== BRANO

Saperne quanto una pulce già basta

Claudio

Negri

Forse, a ragion veduta, mi sarebbe bastato – e non mi bastò – imparare a leggere e a scrivere a quattro anni. Una sapienza essenziale, che mi venne dalla nonna e dal cortile, il mio nido più grande. Il resto che cammin facendo ho raccattato, pur sempre con stupore, non mi è servito a granché. Anzi, come quel signore greco di due millenni e mezzo fa, io a conti fatti so una cosa soltanto: quella di non sapere. Vivo come voi in un mondo incagliato, ma pieno di gente che presume di sapere quasi tutto, passando con lisa eleganza dai virus agli scenari apocalittici di guerre termonucleari o a colpi di clava e fionda. Non è necessario far sapere di fingere di sapere, ma il nostro è un pianeta in cui l’esperto e il tuttologo non passano mai di moda, dal pianerottolo del vicino ai social. Astenersi dal giudizio per mera ammissione di insipienza riesce assai difficile. Crediamo di saperla lunga. Quanto a me posso intrattenere, nei casi limite favorevoli, un esiguo numero di lettori o di uditori sul colore dei licheni delle tegole vecchie dell’orto; o sulle gatte selvatiche che andavano a partorire nella nursery del cascinale e davano una figliolanza dal ventre gremito di pulci; ovvero sulle pulci medesime, intasate dal virus della peste bubbonica, che si servivano dei ratti come taxi del contagio... ma mi fermo: queste cose le scarterei dal repertorio perché ho finto di saperle da adulto. In realtà so delle pulci meno di quanto loro sappiano di me. Ripercorro a ritroso, pulci permettendo, il mito della caverna di Platone: verso lanterne magiche e specchietti per allodole. “E tu ci svelerai tuoi segreti?” chiede il Cavaliere alla Morte nel Settimo Sigillo di Bergman (un film che mi illudo di conoscere e amare), “Io non ho alcun segreto da svelare”. “Allora non sai niente?”. “Non mi serve sapere”.

====

## ELENCO ATTIVITÀ
A. Secondo il brano, a che età chi scrive imparò a leggere e a scrivere?
B. Nel brano, chi scrive indica gli argomenti su cui potrebbe intrattenere un esiguo numero di lettori o di uditori. Elencali tutti.

== ESTRATTI DI DATI

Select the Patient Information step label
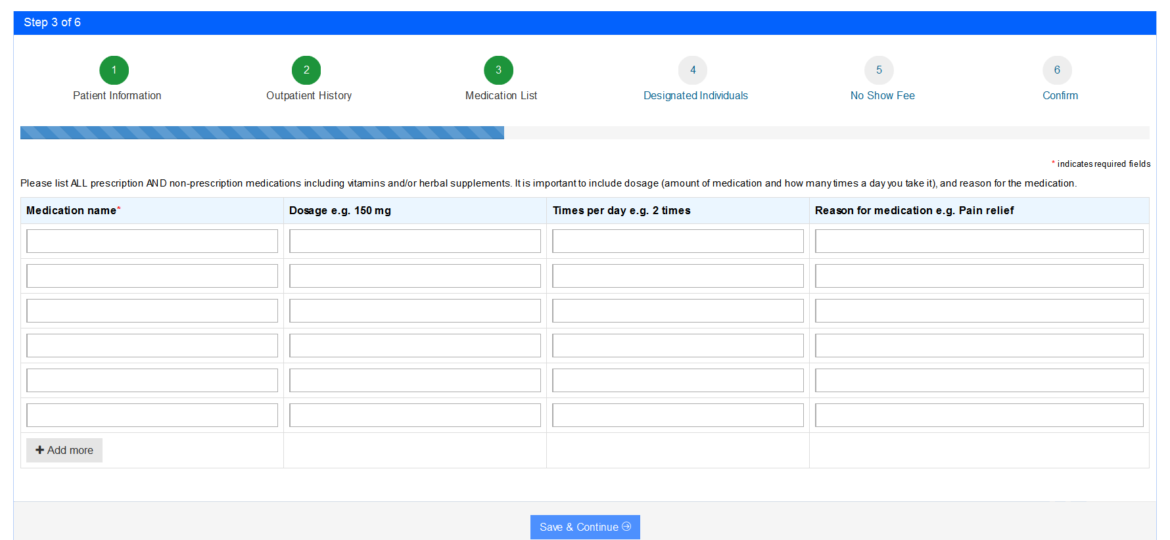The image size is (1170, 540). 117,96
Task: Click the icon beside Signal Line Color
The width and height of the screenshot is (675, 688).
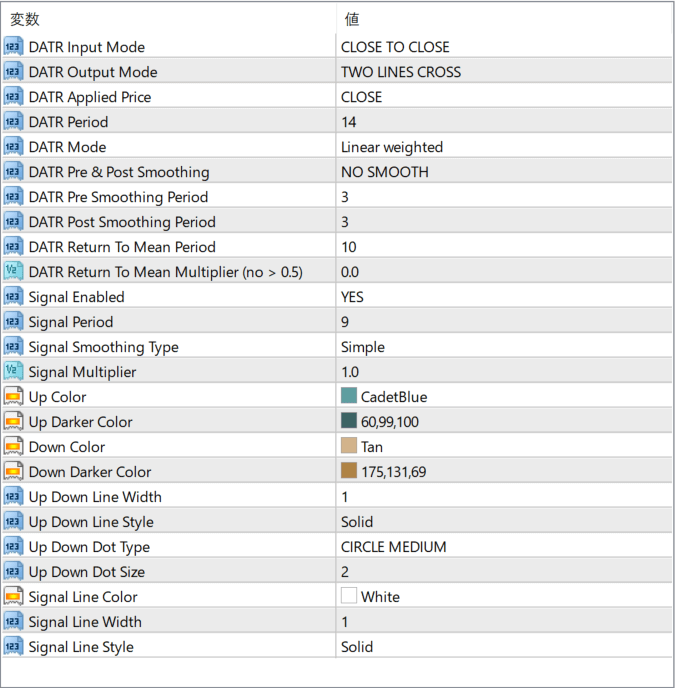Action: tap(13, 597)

====

## SOLUZIONI DELLE ATTIVITÀ
A. A quattro anni.

B.
- Il colore dei licheni delle tegole vecchie dell'orto
- Le gatte selvatiche che andavano a partorire nella nursery del cascinale
- Le pulci medesime, intasate dal virus della peste bubbonica, che si servivano dei ratti come taxi del contagio